% Generated by roxygen2: do not edit by hand
% Please edit documentation in R/ml_models.R, R/results.R
\name{soil_preprocess}
\alias{soil_preprocess}
\alias{pcr_preprocess}
\alias{plsr_preprocess}
\alias{lasso_preprocess}
\alias{rf_preprocess}
\alias{cubist_preprocess}
\alias{results}
\title{Soil and Spectral Data Preprocessing for Model Training}
\usage{
pcr_preprocess(soil, vnir.matrix, j, preprocess, type_of_soil)

plsr_preprocess(soil, vnir.matrix, j, preprocess, type_of_soil)

lasso_preprocess(soil, vnir.matrix, j, preprocess, type_of_soil)

rf_preprocess(soil, vnir.matrix, j, preprocess, type_of_soil)

cubist_preprocess(soil, vnir.matrix, j, preprocess, type_of_soil)

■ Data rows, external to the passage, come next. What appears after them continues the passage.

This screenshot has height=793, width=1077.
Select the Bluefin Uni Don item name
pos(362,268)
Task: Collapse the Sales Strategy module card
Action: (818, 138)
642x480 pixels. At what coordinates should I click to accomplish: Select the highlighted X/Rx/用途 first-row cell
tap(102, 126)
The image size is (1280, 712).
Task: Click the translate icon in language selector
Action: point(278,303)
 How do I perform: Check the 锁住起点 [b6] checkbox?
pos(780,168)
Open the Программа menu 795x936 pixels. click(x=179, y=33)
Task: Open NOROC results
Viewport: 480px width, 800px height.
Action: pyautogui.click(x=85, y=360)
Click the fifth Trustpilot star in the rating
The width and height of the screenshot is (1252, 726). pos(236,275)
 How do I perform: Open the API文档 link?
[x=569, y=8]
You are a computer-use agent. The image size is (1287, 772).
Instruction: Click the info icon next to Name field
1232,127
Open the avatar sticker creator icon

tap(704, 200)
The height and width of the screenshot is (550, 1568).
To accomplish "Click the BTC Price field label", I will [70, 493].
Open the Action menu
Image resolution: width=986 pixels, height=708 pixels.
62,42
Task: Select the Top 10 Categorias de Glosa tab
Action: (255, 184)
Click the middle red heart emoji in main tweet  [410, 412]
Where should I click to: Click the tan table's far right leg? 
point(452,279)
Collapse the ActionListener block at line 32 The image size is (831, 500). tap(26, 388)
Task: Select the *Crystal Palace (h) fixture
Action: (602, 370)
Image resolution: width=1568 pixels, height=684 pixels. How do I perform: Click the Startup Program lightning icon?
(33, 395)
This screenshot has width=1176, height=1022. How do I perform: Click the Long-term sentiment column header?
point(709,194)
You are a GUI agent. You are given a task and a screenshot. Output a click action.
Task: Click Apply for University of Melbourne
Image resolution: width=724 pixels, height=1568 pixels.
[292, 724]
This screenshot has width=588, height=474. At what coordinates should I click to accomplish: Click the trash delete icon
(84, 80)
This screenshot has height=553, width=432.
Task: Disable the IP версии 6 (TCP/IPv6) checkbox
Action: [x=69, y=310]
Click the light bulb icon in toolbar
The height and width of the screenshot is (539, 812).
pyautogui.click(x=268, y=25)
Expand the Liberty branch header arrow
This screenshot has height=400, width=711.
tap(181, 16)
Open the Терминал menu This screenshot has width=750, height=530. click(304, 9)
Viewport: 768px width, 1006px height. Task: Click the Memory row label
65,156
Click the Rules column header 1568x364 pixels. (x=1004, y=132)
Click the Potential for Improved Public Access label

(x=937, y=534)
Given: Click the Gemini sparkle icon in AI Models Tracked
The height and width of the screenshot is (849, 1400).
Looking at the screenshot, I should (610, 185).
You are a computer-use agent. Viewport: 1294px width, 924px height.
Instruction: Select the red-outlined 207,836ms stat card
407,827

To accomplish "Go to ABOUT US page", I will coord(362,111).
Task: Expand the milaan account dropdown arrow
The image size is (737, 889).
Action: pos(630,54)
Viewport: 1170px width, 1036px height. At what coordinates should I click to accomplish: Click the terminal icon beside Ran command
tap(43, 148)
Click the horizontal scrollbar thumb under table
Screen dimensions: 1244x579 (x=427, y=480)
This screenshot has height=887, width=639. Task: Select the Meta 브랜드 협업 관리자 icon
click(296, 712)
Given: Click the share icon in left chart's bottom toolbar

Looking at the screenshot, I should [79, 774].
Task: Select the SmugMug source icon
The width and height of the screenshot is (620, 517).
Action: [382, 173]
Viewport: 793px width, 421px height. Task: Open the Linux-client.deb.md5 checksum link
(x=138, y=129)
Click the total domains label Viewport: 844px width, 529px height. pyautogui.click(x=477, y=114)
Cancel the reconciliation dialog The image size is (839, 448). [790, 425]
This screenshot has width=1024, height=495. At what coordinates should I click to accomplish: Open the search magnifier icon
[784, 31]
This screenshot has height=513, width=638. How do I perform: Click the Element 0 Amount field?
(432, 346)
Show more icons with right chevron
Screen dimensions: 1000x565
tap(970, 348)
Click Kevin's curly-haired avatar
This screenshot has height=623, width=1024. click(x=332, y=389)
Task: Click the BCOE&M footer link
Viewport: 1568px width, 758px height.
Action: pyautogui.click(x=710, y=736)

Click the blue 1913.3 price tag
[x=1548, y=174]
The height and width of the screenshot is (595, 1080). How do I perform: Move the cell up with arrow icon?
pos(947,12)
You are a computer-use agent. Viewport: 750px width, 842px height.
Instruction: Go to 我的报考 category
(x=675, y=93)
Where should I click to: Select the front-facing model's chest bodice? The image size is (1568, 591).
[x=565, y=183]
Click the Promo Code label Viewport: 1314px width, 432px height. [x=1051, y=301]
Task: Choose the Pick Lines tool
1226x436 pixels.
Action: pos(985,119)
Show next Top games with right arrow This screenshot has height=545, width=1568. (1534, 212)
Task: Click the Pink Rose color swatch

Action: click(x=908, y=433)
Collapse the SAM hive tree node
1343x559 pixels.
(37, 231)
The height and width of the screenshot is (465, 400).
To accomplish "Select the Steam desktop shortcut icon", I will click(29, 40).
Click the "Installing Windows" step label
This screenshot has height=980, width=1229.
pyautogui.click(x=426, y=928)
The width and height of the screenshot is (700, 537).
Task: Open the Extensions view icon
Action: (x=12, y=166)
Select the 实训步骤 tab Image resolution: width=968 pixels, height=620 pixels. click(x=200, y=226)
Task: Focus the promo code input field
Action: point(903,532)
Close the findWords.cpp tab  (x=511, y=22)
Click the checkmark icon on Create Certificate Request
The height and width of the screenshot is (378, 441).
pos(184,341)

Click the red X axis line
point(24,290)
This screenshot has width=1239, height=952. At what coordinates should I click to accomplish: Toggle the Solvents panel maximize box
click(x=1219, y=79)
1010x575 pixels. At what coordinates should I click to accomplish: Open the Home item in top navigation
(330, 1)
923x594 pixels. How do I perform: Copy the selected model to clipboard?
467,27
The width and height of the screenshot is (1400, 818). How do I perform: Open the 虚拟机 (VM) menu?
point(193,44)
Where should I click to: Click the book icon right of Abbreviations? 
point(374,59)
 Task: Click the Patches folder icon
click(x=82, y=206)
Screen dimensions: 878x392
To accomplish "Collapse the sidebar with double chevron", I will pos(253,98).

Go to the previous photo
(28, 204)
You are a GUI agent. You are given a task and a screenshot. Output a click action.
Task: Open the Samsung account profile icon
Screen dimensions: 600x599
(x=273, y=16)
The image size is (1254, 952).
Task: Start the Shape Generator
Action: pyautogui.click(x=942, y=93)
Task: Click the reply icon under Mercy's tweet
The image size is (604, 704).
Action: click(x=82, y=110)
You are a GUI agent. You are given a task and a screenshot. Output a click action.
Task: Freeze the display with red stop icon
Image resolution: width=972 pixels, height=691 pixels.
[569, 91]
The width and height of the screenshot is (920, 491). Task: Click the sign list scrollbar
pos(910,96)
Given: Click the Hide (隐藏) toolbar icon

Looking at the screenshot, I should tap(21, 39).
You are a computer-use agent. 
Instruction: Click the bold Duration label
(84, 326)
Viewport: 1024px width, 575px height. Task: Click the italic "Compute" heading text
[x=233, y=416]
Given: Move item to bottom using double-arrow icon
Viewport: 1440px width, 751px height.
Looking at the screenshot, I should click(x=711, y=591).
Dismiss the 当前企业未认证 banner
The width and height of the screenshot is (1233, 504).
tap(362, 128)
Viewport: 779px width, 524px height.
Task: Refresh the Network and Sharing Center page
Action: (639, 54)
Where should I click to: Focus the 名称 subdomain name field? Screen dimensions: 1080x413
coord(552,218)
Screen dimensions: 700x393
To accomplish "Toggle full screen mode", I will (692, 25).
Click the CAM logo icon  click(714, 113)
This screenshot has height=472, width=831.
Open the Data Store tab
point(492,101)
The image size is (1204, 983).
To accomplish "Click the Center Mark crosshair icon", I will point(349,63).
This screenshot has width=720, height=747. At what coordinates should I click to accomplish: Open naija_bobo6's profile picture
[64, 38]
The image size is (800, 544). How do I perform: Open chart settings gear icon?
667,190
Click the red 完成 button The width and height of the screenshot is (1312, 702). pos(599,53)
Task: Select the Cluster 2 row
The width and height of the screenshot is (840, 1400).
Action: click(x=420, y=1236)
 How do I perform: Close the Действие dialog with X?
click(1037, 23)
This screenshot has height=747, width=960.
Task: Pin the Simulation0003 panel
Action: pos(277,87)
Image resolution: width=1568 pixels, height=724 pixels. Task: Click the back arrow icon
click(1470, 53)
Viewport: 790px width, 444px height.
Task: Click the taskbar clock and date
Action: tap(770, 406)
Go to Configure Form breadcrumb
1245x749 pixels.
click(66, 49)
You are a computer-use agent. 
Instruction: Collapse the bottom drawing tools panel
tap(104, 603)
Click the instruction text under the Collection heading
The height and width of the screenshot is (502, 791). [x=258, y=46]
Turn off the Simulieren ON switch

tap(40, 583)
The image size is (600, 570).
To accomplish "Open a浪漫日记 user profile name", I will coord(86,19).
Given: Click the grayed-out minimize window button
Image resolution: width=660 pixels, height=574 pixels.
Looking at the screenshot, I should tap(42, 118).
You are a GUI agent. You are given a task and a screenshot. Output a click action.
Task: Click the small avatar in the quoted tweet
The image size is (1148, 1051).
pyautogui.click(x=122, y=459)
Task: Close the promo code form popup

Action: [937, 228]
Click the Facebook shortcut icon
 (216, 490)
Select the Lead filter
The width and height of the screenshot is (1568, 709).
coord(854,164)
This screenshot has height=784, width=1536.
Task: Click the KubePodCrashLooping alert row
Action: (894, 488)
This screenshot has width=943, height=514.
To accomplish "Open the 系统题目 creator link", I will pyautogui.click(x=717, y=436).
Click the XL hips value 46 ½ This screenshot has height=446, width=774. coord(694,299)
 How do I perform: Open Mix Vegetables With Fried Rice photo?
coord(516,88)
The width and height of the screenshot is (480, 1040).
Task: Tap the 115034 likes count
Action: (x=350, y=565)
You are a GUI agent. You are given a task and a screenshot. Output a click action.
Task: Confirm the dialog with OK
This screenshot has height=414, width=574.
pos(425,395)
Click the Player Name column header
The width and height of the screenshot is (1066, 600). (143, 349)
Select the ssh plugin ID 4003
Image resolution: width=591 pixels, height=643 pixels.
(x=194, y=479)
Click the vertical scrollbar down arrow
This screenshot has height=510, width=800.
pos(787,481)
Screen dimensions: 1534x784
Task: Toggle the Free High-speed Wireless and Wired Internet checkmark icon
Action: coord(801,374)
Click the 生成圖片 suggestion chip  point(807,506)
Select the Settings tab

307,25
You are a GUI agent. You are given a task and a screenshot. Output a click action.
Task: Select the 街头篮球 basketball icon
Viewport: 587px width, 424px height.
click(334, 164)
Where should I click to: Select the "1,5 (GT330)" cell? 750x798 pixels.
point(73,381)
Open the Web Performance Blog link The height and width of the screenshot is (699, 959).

results(metric.list, soil_type)
}
\arguments{
\item{soil}{A data frame of soil properties. Must include the target soil variable.}

\item{vnir.matrix}{A numeric matrix of VNIR spectral data.}

\item{j}{A list of index vectors specifying calibration sample sets
(e.g., from \code{\link{merge_of_lab_and_spectrum}}).}

\item{preprocess}{A preprocessing function to apply to the spectral data
(e.g., smoothing, normalization).}

\item{type_of_soil}{An integer index selecting which soil property column to model.}

\item{metric.list}{A list of MSD metric objects returned by one of the
preprocessing/model functions. Each element corresponds to a model fit on a
calibration/validation split.}

\item{soil_type}{Optional, an integer or string indicating which soil property
was modeled (currently not used internally but kept for consistency).}
}
\value{
A list of MSD metric objects for calibration and validation sets,
specific to the fitted model.

A named numeric vector of mean performance metrics across all splits:
  \describe{
    \item{LV}{Latent variable / model index}
    \item{cv-r2}{Cross-validated R-squared for calibration set}
    \item{cv-bias}{Bias in cross-validation for calibration set}
    \item{cv-rmse}{Root mean squared error in cross-validation for calibration set}
    \item{cal-mse}{Mean squared error for calibration set}
    \item{cal-rpiq}{Ratio of performance to interquartile distance for calibration set}
    \item{val-r2}{R-squared for validation set}
    \item{val-bias}{Bias for validation set}
    \item{val-rmse}{Root mean squared error for validation set}
    \item{val-mse}{Mean squared error for validation set}
    \item{val-rpiq}{Ratio of performance to interquartile distance for validation set}
  }
}
\description{
These functions fit predictive models for soil properties using VNIR spectral data.
Each function applies a specific machine learning method:
\itemize{
  \item \code{pcr_preprocess()} – Principal Component Regression (PCR)
  \item \code{plsr_preprocess()} – Partial Least Squares Regression (PLSR)
  \item \code{lasso_preprocess()} – LASSO regression
  \item \code{rf_preprocess()} – Random Forest regression
  \item \code{cubist_preprocess()} – Cubist regression
}

Computes mean performance metrics across multiple calibration and validation sets.
Typically used to summarize the results of soil property prediction models 
generated by preprocessing functions such as \code{pcr_preprocess()}, 
\code{plsr_preprocess()}, \code{lasso_preprocess()}, \code{rf_preprocess()}, 
or \code{cubist_preprocess()}.
}
\details{
All functions use the same workflow:
\enumerate{
  \item Combine the selected soil property with preprocessed spectra.
  \item Split data into calibration and validation sets (using sample indices).
  \item Fit the chosen model across multiple calibration/validation partitions.
  \item Generate predictions and compute performance metrics (MSD-based).
}
}
\examples{
\donttest{
# Example with PCR
results_pcr <- pcr_preprocess(soil, vnir.matrix, j, preprocess = scale, type_of_soil = 2)

# Example with Random Forest
results_rf <- rf_preprocess(soil, vnir.matrix, j, preprocess = scale, type_of_soil = 2)
}

\donttest{
msd_list <- pcr_preprocess(soil, vnir.matrix, j, preprocess = scale, type_of_soil = 2)
results_summary <- results(msd_list)
}

}
\seealso{
\code{\link{merge_of_lab_and_spectrum}}, \code{\link{ml_f}}
}